Also known as “Jumpers knee,” patellar tendinitis is an inflammation of the patellar tendon, which is the tendon that runs from the kneecap to the top of the tibia. This vital tendon assists leg extension during running and other knee-bending motion, but the repeated high impact nature of running might place too much stress on the patella, resulting in small tears in the tendon, leading to pain and swelling.
In most cases, patellar tendinitis pain is felt at the bottom of the kneecap—directly over the patellar tendon to be precise. However, the tenderness might take place anywhere along this structure. In most cases, the pain is worse when you do any knee bending activity, such as kneeling, squatting, sitting, jumping or ascending stairs.
Some of the most common causes of the condition include overpronation (other biomechanical challenges), overtraining, and too much hill training. Not only that, if you do any sport that requires repeated stress on the knees can lead to the condition. Also, running on uneven or slanted surfaces might lead to the injury.

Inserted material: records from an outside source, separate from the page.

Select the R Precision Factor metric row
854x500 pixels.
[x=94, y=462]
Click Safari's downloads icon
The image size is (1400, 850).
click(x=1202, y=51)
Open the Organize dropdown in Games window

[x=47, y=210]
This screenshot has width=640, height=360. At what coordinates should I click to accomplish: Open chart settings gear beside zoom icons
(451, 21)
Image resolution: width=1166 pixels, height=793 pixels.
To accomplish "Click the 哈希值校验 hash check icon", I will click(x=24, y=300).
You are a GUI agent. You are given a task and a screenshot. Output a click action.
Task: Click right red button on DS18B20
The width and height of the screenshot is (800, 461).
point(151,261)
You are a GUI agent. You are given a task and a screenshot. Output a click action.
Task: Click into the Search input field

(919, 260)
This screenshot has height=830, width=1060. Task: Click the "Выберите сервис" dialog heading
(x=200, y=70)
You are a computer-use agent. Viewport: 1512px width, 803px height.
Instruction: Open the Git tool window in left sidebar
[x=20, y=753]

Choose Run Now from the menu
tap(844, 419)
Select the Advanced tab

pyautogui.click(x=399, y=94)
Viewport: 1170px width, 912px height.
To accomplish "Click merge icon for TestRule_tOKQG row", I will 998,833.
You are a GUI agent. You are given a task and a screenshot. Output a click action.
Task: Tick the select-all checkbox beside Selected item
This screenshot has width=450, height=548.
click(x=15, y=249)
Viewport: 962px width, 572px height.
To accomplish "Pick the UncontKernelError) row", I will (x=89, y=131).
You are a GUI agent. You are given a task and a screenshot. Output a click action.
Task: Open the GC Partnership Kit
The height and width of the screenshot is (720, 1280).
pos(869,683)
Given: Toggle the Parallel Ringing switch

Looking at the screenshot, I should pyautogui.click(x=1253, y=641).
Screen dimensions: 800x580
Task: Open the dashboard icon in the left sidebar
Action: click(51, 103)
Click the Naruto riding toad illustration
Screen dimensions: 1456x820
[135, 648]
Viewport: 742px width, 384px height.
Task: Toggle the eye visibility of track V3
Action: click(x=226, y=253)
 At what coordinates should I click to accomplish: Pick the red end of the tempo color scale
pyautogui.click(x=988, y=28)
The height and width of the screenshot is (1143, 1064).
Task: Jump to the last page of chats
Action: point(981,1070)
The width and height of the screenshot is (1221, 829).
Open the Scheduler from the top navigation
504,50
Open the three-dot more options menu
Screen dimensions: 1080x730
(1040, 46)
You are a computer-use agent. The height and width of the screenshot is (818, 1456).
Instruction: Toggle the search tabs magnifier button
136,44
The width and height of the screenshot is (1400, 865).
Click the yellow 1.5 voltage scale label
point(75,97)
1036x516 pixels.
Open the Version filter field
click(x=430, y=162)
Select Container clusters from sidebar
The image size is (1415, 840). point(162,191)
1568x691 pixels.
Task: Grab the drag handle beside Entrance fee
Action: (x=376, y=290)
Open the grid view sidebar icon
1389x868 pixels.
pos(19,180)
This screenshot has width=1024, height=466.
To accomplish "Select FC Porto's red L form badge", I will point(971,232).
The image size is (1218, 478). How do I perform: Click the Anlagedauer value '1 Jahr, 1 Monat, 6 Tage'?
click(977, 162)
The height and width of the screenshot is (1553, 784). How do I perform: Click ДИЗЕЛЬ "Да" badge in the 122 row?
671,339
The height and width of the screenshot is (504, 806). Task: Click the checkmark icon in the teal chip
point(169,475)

First, step back from your running and/or drastically reduce your weekly mileage, giving your body the time it needs to begin the healing process. Next, ice the injured area for 15 to 20 minutes three to four time per day, and return gradually to your former running mileage once you can do it pain-free.
First off, work on strengthening the muscles surrounding your knees, mainly the quads, hamstring and calves to provide more support to the patellar tendon and reduce the strain placed on the knees. Make sure also to stretch your hamstrings and calves on a regular basis. Increase your mileage by no more than 10 percent from one week to the next, making sure to make recovery a priority here.